** Start Article **
The user should be able to provide a mask or indices on what features to bin, right? Also, shouldn't we do uniform bins and percentile bins in the same estimator? It's such a minor change. Any other obvious binning methods we might want to have? What would the estimator be called?

Have you looked at the code, @amueller? I'm not sure this scaling approach to fixed width discretisation easily transfers to quantiles.

@amueller

The user should be able to provide a mask or indices on what features to bin, right?

Yes, that was one feature I didn't include from #5825. I didn't add it into this PR yet - I wanted to keep the PR small, so I could get easy feedback from people whether this is a feasible route to go.

Also, shouldn't we do uniform bins and percentile bins in the same estimator? It's such a minor change. Any other obvious binning methods we might want to have? What would the estimator be called?

I'm trying to keep it simple like @mblondel's request here. This PR should only contain binning for k fixed bins. I can definitely extend the work more later on.

@amueller

Also, shouldn't we do uniform bins and percentile bins in the same estimator? It's such a minor change.

Some design questions about percentiles. What do we want the API to look like if we do percentile / quantile binning? Do we want the user to pass in an array of values between 1-100 which express where the percentile "cutpoints" are?

shouldn't transform just be a call to np.digitize?

I didn't look at the implementation, but I'm wondering if this relatively complex implementation is actually better than what I would have thought would be the naive one, which is iterating over columns and doing np.digitize.
Fit would then be

mins = np.min(X, axis=0)
maxs = np.max(X, axis=0)
self.bins = [np.linspace(min, max, n_bins + 1) for min, max in zip(mins, maxs)]

and transform would be

out = [np.digitize(col, one_bins) for col, bins in zip(X.T, self.bins)]
return OneHotEncoder().fit_transform(np.c_[out])

that seems much more readable to me.

The api for percentiles would also be just provide a number of bins, and instead of a linspace we use np.percentile(X[:, i], np.linspace(0, 100, n_bins + 1))

I have to admit I didn't think about the sparse case yet.

One of the reasons we were trying to go for a more complex implementation is so we could handle sparse matrices. We wanted any zero in the sparse matrix to map to zero in the discretized matrix.

In the case of using np.digitize, we'll have trouble mapping zeros to zeros for negative values. I would otherwise go for a simple implementation.

If you consider sparse matrices @amueller, can you give me a second opinion of my code?

I understand that this "more complex" method allows for a linear time solution.

Is it not straightforward to renumber the bins such that 0 is always in the bin containing 0 in input?

Is it not straightforward to renumber the bins such that 0 is always in the bin containing 0 in input?

You can do that. But ultimately what that means is the algorithm will transform a sparse array to a dense array (before another transform to transform it back to a sparse array). This is what we were trying to avoid in #5825. (Which is what led to the long discussion in that PR.)

My solution would preserve the sparsity of the input matrix, which is most ideal. It's complex, but I don't think it's unreadable.

On another note, I don't think np.digitize is what we're looking for here. np.digitize, prior to 1.10.0, used a linear search. Also, np.digitize wouldn't work for sparse matrices.
** End Article **
** Start Source material **
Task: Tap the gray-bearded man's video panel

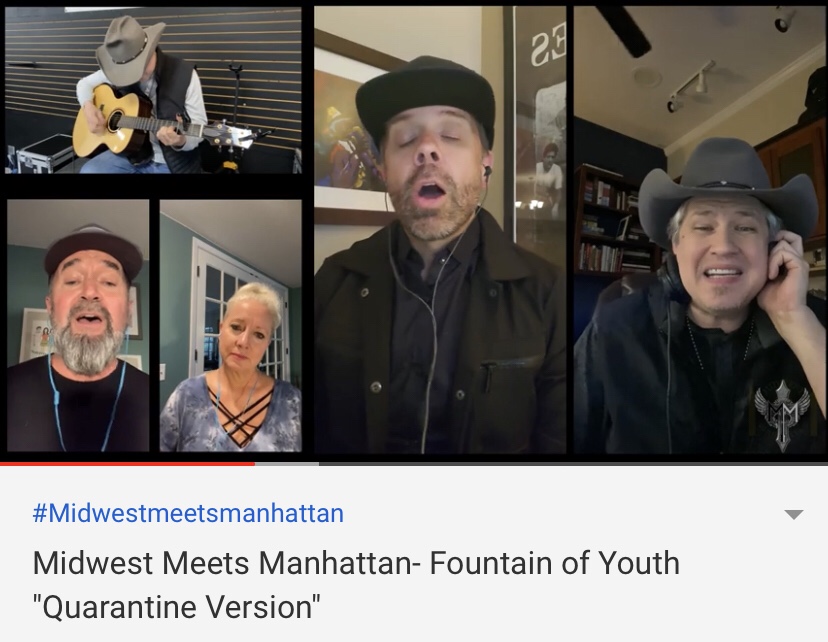Action: tap(78, 326)
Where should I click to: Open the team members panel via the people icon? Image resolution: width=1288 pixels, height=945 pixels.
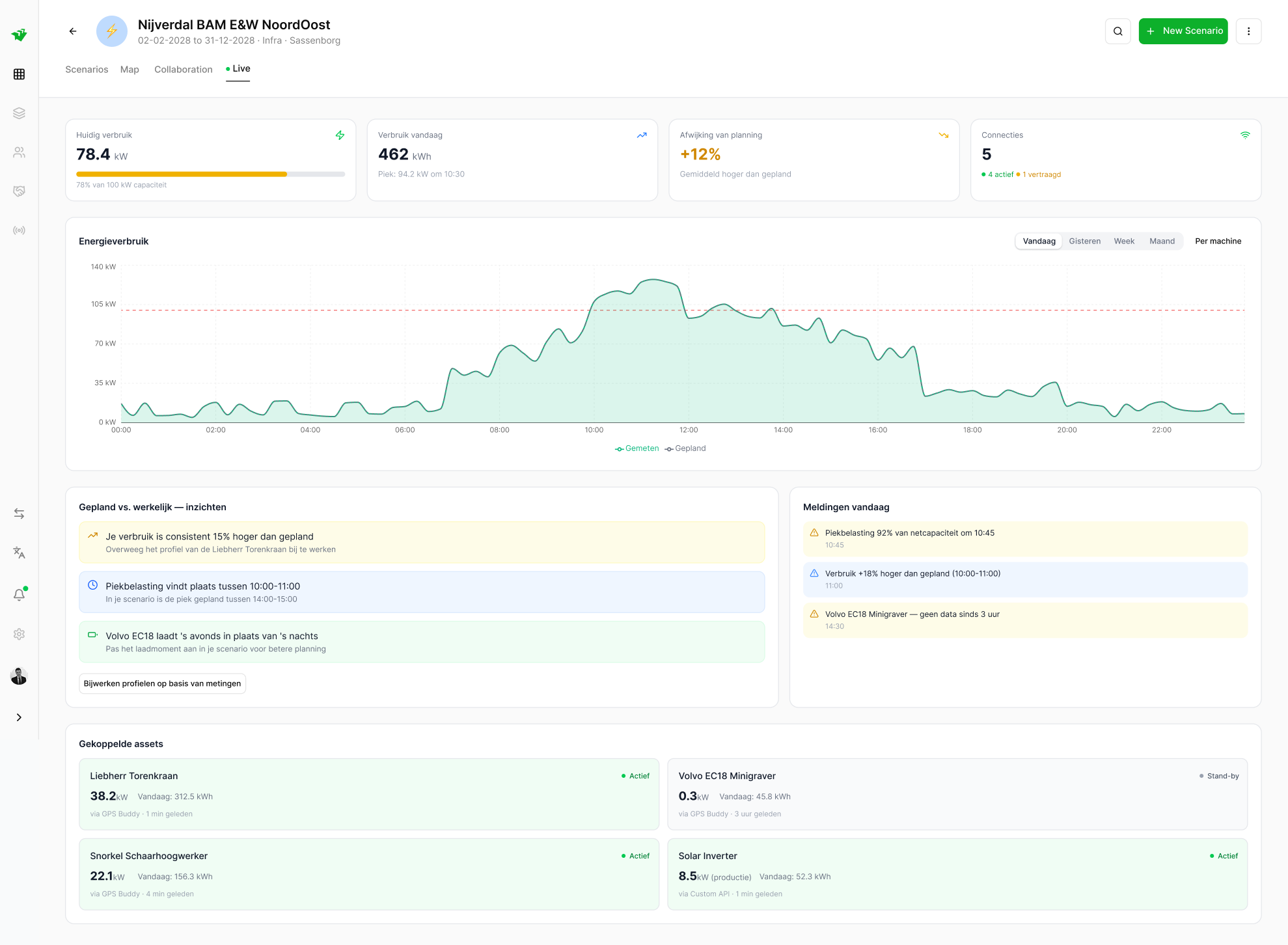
** End Source material **
§ **Aim of the task**: Please reproduce the binning discussion word for word, starting at the words "Yes, that was" and stopping after "more later on.".

§ **Finished answer**:
Yes, that was one feature I didn't include from #5825. I didn't add it into this PR yet - I wanted to keep the PR small, so I could get easy feedback from people whether this is a feasible route to go.

Also, shouldn't we do uniform bins and percentile bins in the same estimator? It's such a minor change. Any other obvious binning methods we might want to have? What would the estimator be called?

I'm trying to keep it simple like @mblondel's request here. This PR should only contain binning for k fixed bins. I can definitely extend the work more later on.